- [Work item] Put the lines into a Markdown table with the columns Row and Line, leaving out any blank lines. Begin at the line that contains "Identify the location" and stop after the last of the lines, and omit the pictures from your answer.

- [Input data]
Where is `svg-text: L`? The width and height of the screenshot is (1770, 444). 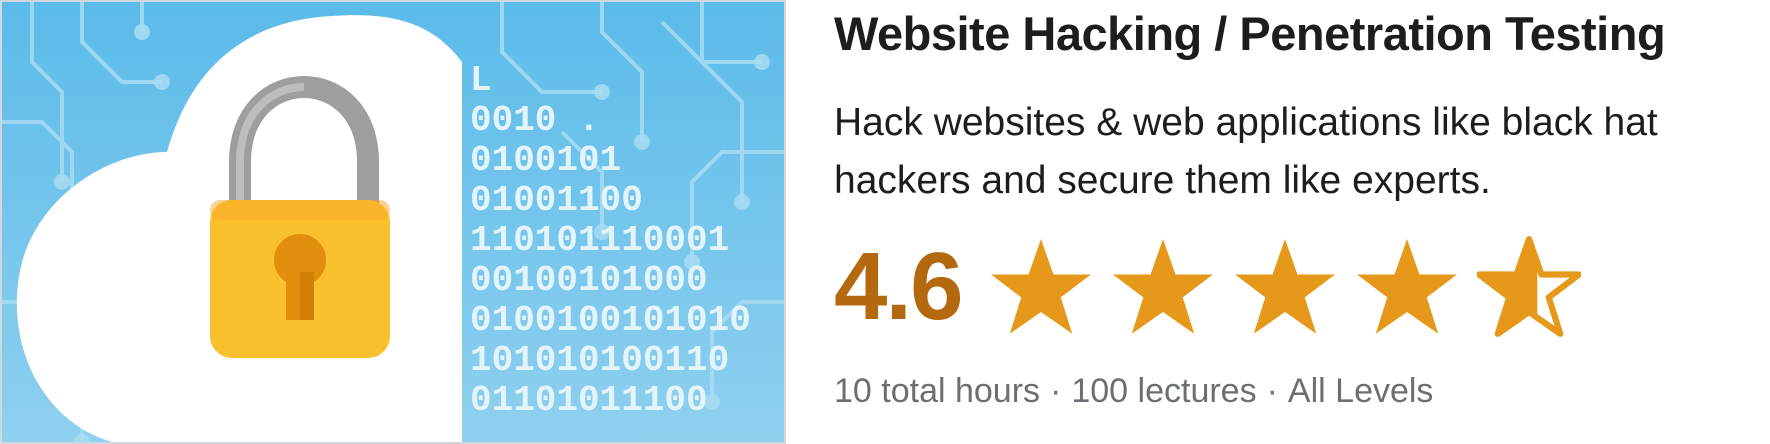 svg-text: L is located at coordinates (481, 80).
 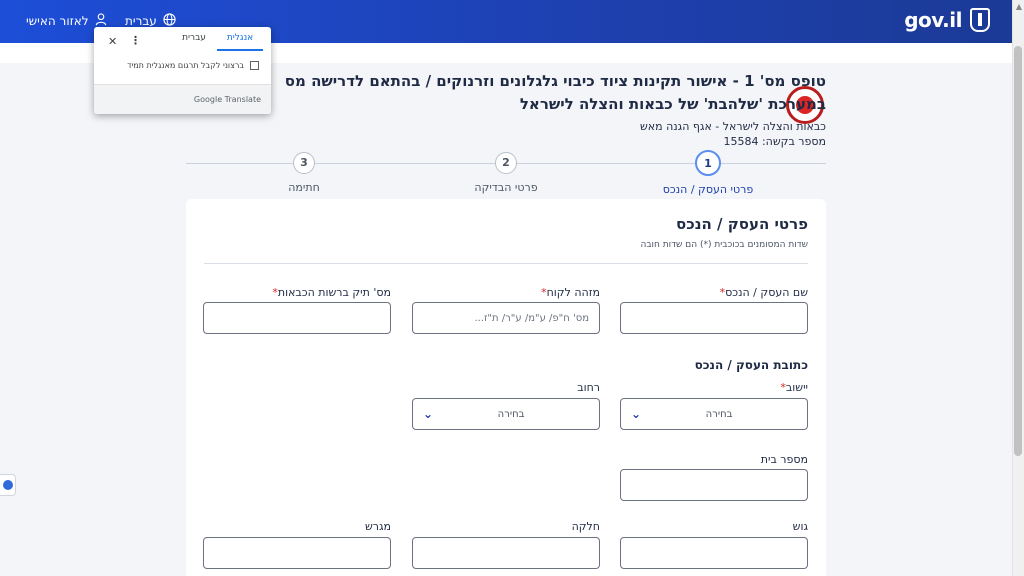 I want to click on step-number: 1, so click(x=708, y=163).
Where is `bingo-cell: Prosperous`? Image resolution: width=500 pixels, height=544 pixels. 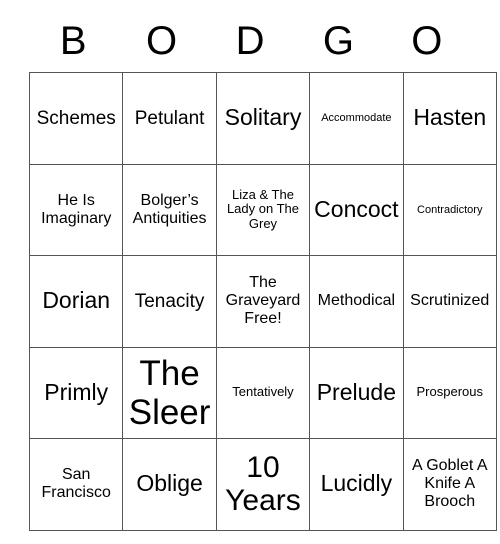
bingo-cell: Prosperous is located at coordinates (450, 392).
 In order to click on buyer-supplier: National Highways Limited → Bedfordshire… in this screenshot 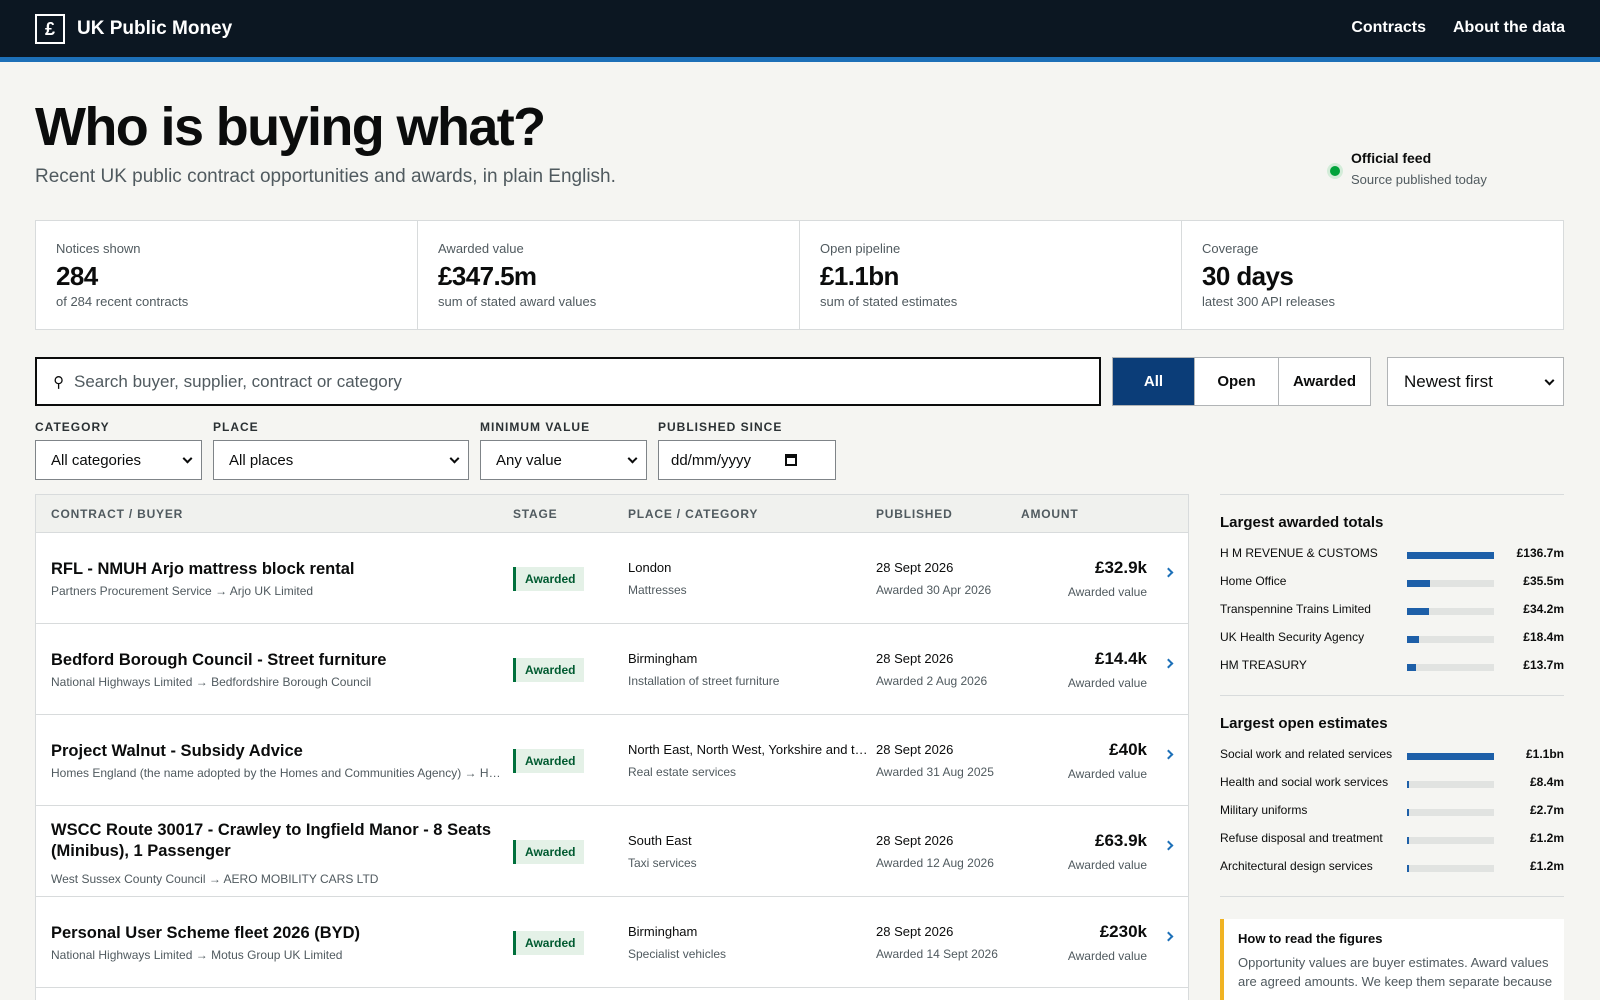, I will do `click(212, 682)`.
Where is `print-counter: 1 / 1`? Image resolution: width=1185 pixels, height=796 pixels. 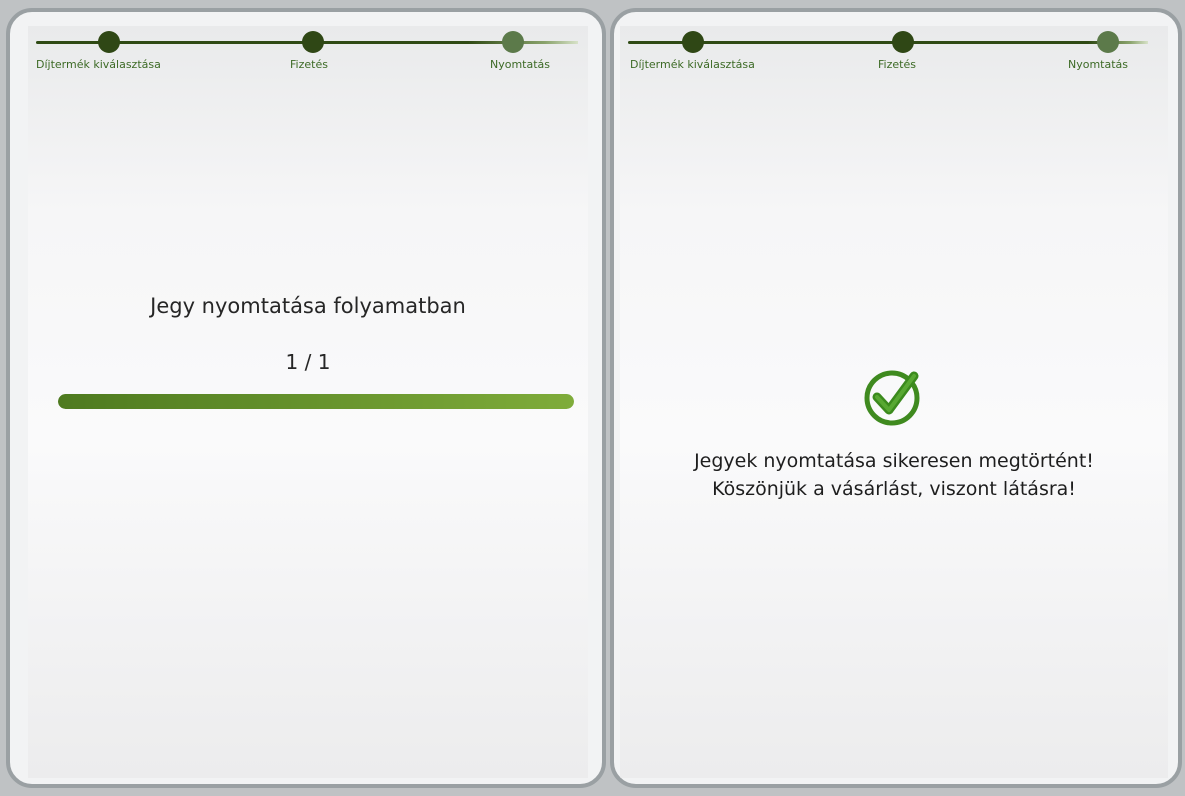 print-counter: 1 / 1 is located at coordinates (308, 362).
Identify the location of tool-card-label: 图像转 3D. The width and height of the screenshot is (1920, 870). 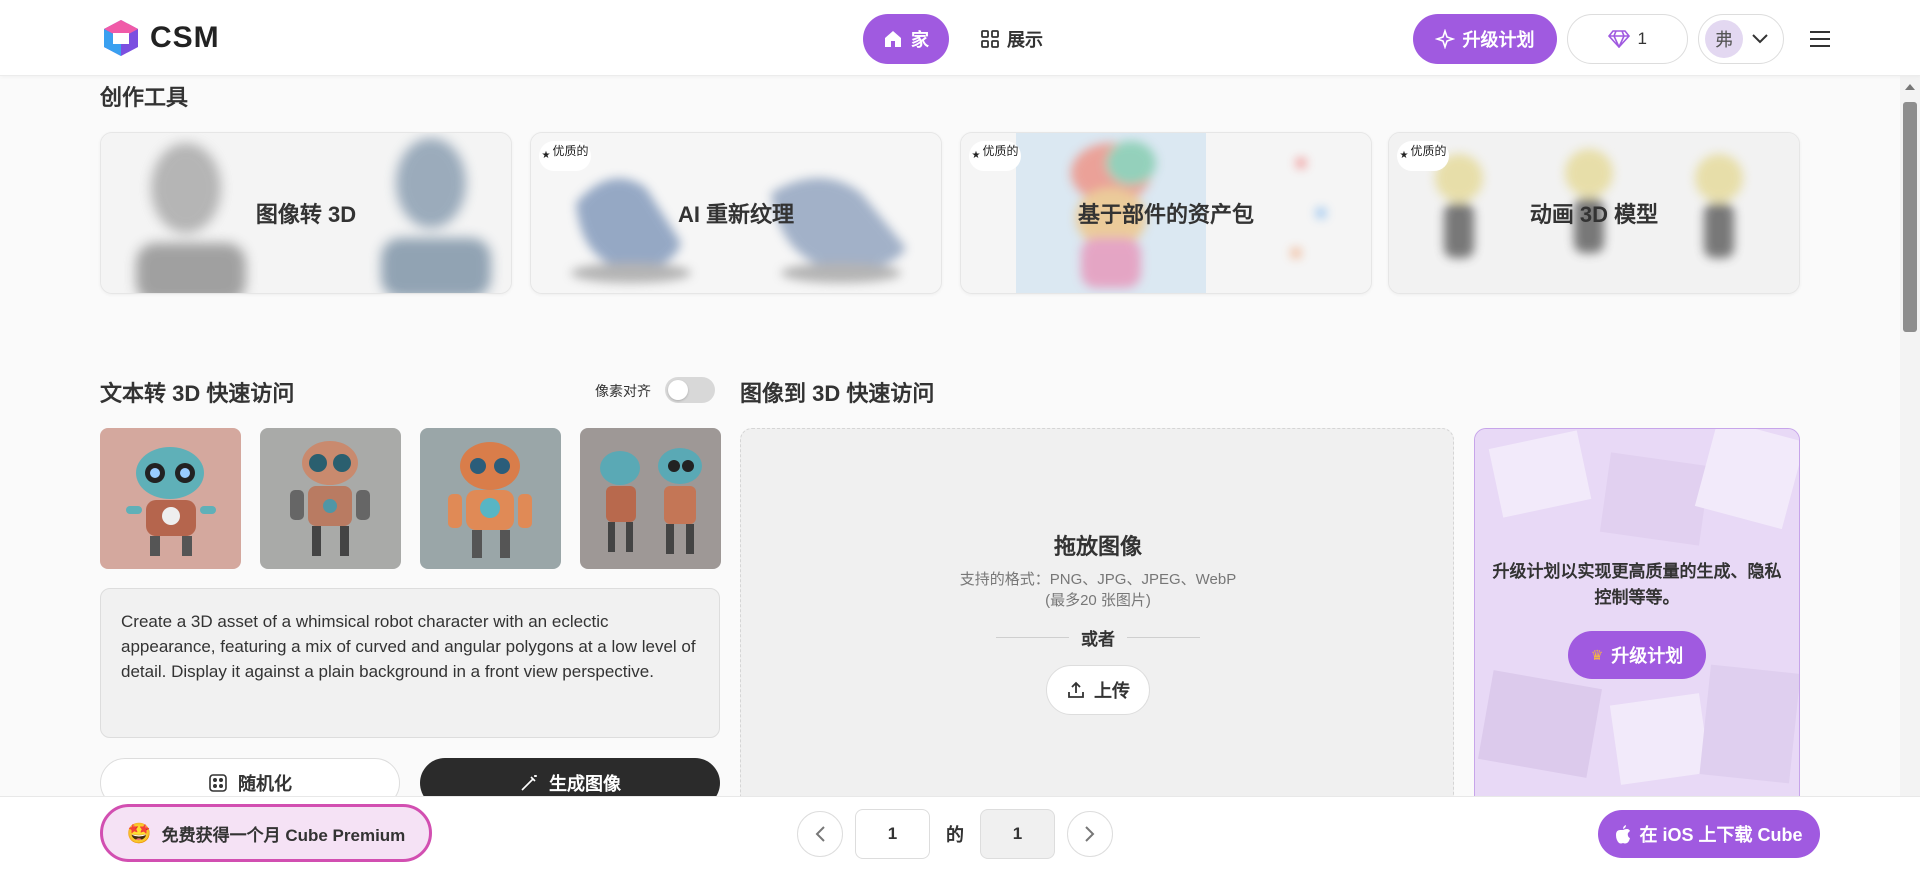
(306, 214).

- [Written response]
| Row | Line |
|---|---|
| 1 | Identify the location of tool-card-label: 图像转 3D. The width and height of the screenshot is (1920, 870).  |
| 2 | (306, 214). |